The testis is the primary sex organ (gonad) of the male a. Location. Each male has a pair of testes located within the scrotum. The scrotum is a sac suspended from the inferior end of the trunk, between the thighs. Each testis is within a separate serous cavity within the scrotum.
(1) Migration. Originally, testes develop within the posterior abdominal region of the body. However, during development, they "migrate" out of the body cavity, through the inguinal canal of the abdominal wall, and into the scrotum.
(2) Temperature control. For the production of mature sperm (spermatozoa), the testes must be at a temperature that is a few degrees lower than that of the body cavity. For this reason, the testes are located outside of the body cavity.
(a) Under cold conditions, each testis is pulled up toward the body by the cremaster muscle. At the same time, the dartos muscle of the scrotal wall contracts and thus reduces the exposed surface area and thickens the wall.
(b) Under warm conditions, these structures are "relaxed." This allows the scrotum with the testes to hang free.
(c) If a boy baby is born with undescended testes (either in the abdominal cavity or inguinal canal) and if nothing is done to bring the testes into the scrotum, he will be sterile.
b. Production of Spermatozoa. Millions of spermatozoa (male gametes) are produced by the seminiferous tubules of the testis.
SEMEN = seed
FER = to carry
In general, the secondary sex organs of the male are responsible for the transport and care of the spermatozoa.
a. Epididymis. The spermatozoa pass from the seminiferous tubules into the tubular structure known as the epididymis. The epididymis is a very long tube, but it is coiled and attached to the surface of the testis in the scrotum. As the spermatozoa pass along the length of the epididymis, they are nurtured by the secretions of the epididymal wall. During this passage through the epididymis, the spermatozoa become mature functioning gametes. They remain in the epididymis until "called for."
b. Ductus (Vas) Deferens. During sexual excitement, the spermatozoa leave the epididymis and are carried by another duct known as the ductus deferens. The ductus deferens passes through the inguinal canal, enters the body cavity, and turns into the pelvic cavity.
c. Seminal Vesicle. At the posterior surface of the prostate gland, the ductus deferens is joined by another duct called the seminal vesicle. The seminal vesicle is also a long tubular structure, but it is coiled up into a small mass at the back of the prostate gland. The seminal vesicle produces a nutrient fluid that helps to maintain the spermatozoa.
d. Ejaculatory Duct. On each side, as the ductus deferens and seminal vesicle join, they form a single tube on the same side, called the ejaculatory duct. Each ejaculatory duct, left and right, carries the seminal vesicle secretion and spermatozoa through the substance of the prostate gland.

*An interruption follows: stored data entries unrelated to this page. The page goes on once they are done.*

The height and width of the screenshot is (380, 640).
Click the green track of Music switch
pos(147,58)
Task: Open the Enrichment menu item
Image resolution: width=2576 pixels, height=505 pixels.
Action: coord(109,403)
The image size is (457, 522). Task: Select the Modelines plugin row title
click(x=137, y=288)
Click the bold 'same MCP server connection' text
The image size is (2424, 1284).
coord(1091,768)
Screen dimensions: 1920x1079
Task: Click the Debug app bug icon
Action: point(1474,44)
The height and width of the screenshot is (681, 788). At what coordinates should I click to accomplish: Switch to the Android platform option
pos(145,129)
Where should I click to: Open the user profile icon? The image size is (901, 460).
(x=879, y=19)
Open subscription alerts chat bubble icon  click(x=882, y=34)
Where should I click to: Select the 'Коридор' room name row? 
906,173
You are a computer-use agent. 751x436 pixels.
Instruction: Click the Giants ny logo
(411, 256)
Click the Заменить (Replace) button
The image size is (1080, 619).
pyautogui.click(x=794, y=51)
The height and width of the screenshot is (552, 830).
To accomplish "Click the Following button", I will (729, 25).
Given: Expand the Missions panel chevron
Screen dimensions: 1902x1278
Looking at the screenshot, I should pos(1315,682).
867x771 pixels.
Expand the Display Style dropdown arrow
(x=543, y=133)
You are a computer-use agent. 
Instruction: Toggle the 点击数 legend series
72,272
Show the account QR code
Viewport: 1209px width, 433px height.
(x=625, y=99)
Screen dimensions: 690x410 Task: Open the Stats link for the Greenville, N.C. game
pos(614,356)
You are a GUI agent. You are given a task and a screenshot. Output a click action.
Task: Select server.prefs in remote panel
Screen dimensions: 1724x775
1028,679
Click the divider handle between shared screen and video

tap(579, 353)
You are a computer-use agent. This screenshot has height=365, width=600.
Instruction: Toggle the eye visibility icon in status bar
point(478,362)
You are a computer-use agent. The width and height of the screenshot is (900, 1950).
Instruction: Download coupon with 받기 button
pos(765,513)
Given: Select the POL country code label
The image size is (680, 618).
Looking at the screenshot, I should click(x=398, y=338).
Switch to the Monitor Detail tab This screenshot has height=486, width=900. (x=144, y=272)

Each ejaculatory duct empties into the prostatic urethra.
e. Prostate Gland. The prostate gland is located in the pelvic cavity immediately under the urinary bladder. The urethra of the urinary system passes through the substance of the prostate gland, where it is known as the prostatic urethra. The prostate gland also adds a secretion. Altogether, the combination of secretions and spermatozoa is known as the semen.
f. Urethra. In the male, the urethra is common to both the urinary system and the reproductive system. At different times, it carries either the urine or the semen.
(1) As already mentioned, the initial part of the urethra passes through the prostate gland and is called the prostatic urethra.
(2) Immediately below the prostate gland, the urethra passes through the perineal membrane. Here, it is surrounded by the external urethral sphincter. This short section of the urethra is called the membranous urethra.
(3) That portion of the urethra passing through the penis (discussed below) is known as the penile urethra.
g. Penis. The penis is a structure attached to the pubic arch of the bony pelvis and to the underside of the perineal membrane. It is an external structure of the male genital system, which is capable of enlargement and stiffening (erection).
(1) The most favorable position for the deposit of semen (spermatozoa) is the upper recess of the vagina. This is opposite the opening of the cervix of the uterus. For this purpose, the penis is inserted into the female vagina ("sheath").
(2) Covering the glans ("head") of the penis is a fold of skin called the prepuce. In many cultures, the prepuce is removed shortly after birth in the procedure called circumcision. At the base of the glans, there are glands that secrete a lipid-like material called smegma. Thus, there is a need for continual cleanliness.